Allen B. Wrisley Co. v. Federal Trade Commission

TREANOR, Circuit Judge

(concurring in part and dissenting in part).

Petitioners stipulated that each of the names, or brands, involved in this proceeding meant to a majority of the purchasing public an “olive oil soap”; and petitioners further stipulated that to a majority of the purchasing public an “olive oil soap” means “one, the content of which is 100% olive oil.” It is true, as pointed out in the majority opinion, that there was testimony to the contrary by witnesses who appeared personally. Petitioners, however, were in a position to have special knowledge of the reaction of the purchasing public to the trade names, or brands, which identified their soaps. No doubt few people would be misled who analyzed the trade name with knowledge that palm oil and olive oil are distinct types of oil. We are not in a position to know how widespread among the purchasing public is the knowledge of the difference between palm and olive oils; nor are we informed what per cent of the soap purchasing public analyzes trade names, or brands.
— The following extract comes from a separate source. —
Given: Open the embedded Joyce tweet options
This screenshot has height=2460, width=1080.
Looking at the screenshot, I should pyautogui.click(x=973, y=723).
No doubt petitioners have considerable knowledge respecting the psychology of advertising and they have stipulated that the majority of the soap purchasing public would understand that the names, or brands, in question mean that the soaps bearing such names are olive oil soaps containing 100% olive oil. Such stipulation furnished substantial evidence for a finding that a substantial portion of the purchasing public was deceived by the names, or brands, used by petitioners.

Also I am of the opinion that the Commission’s order is warranted by the facts and that the provisions of the order do not go beyond the requirements of adequate protection to the public and the prevention of evasion.